It’s far short of the one-year delay S-Corp was seeking, but businesses covered by the Corporate Transparency Act received a small stocking stuffer yesterday, courtesy of the Treasury Department.
Following the unfavorable ruling by the Fifth Circuit which reinstated the Corporate Transparency Act, the Financial Crimes Enforcement Network (FinCEN) has extended the general CTA filing deadline two weeks, until January 13th. According to the notice posted on the FinCEN website:
Reporting companies that were created or registered prior to January 1, 2024 have until January 13, 2025 to file their initial beneficial ownership information reports with FinCEN. (These companies would otherwise have been required to report by January 1, 2025.)

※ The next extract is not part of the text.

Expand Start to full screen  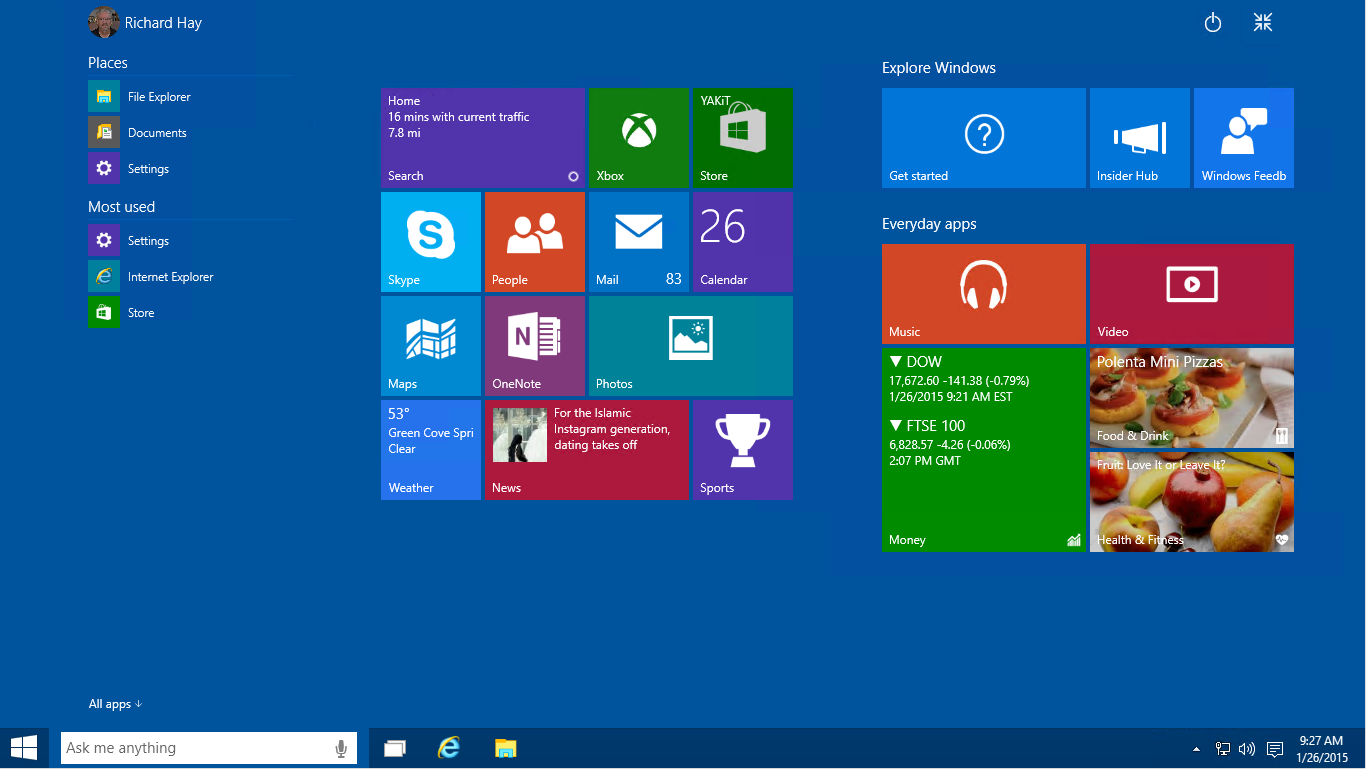(1262, 21)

You can read the entire post here.
Meanwhile, the legal fight is far from over. The plaintiffs in the Fifth Circuit case filed an emergency petition for an en banc hearing by January 6th, or one week before the new filing deadline. The petition was filed last evening and makes the case for why the earlier three-judge panel errored both with necessity of the injunction and on the merits of the case:
The panel had nothing to say about the practical consequences of suddenly reinstating the compliance deadline with just days left to comply, disregarding an obvious consideration that was elaborated upon in amicus briefs by half the states and dozens of major industry groups. Tens of millions of business entities are subject to the CTA’s reporting mandate, and the injunction and its effect have been widely publicized by the media and FinCEN itself. The panel’s decision to bring the CTA back into force with just a few business days remaining in the middle of the holiday season will harm many, as those responsible for reporting scramble to understand and fulfill obligations that the government informed them only weeks ago had been postponed.
And:
At bottom, the panel erroneously accepted the government’s vague assertion that Congress may exercise plenary authority, irrespective of the limits of its enumerated powers, in any field it has legitimately entered. If that were so, then Congress’s longstanding regulation in the healthcare field would have supported the ACA’s insurance mandate. Of course, it did not.

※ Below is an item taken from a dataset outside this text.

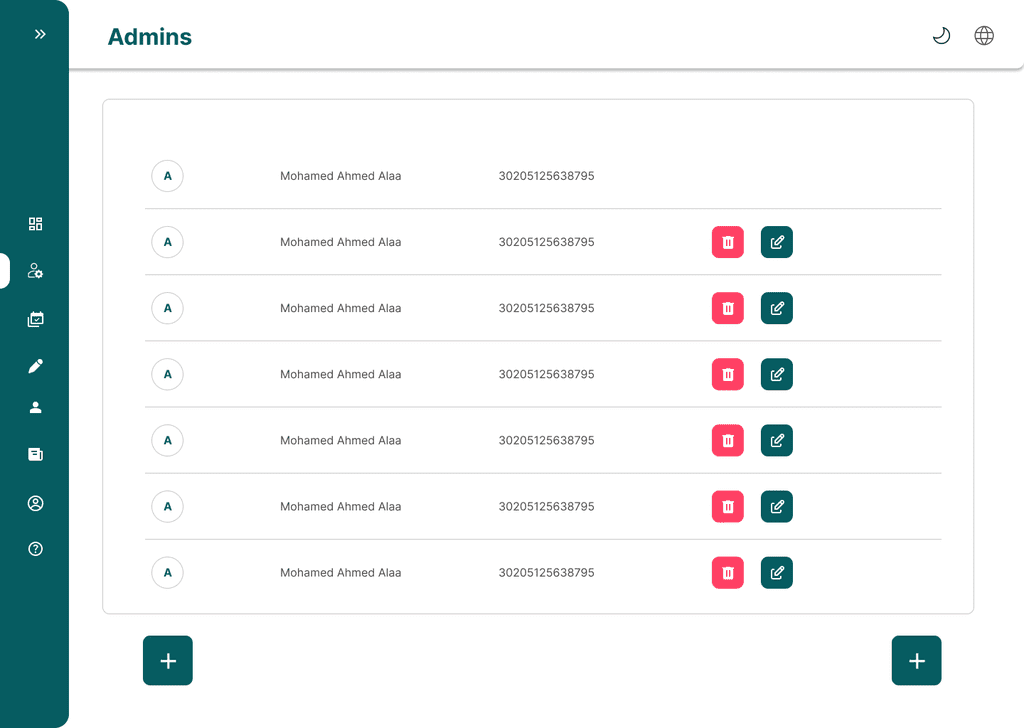Screen dimensions: 1024x728
Task: Edit the second admin row
Action: (777, 242)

The S Corporation Association is named as an Amici in the petition, as are numerous other trade groups and twenty five states.
We also are waiting for the 11th Circuit to rule on the government’s appeal of the Northern District of Alabama’s decision last March that the CTA is unconstitutional. Oral arguments in that appeal took place in September, so a decision could come at any time.
And finally, we noted in last week’s Wire that a district court in Michigan had signaled serious concerns regarding the scope of the CTA and its incompatibility with the Constitution, suggesting we may soon have a third Federal court ruling against this onerous law.
So a modicum of good news just before Christmas. Existing entities now have an extra two weeks to file their initial beneficial ownership reports, and the legal process may still deliver more meaningful relief. Credit to NFIB for keeping the fight going and to FinCEN for recognizing how disruptive this process has been. More to come.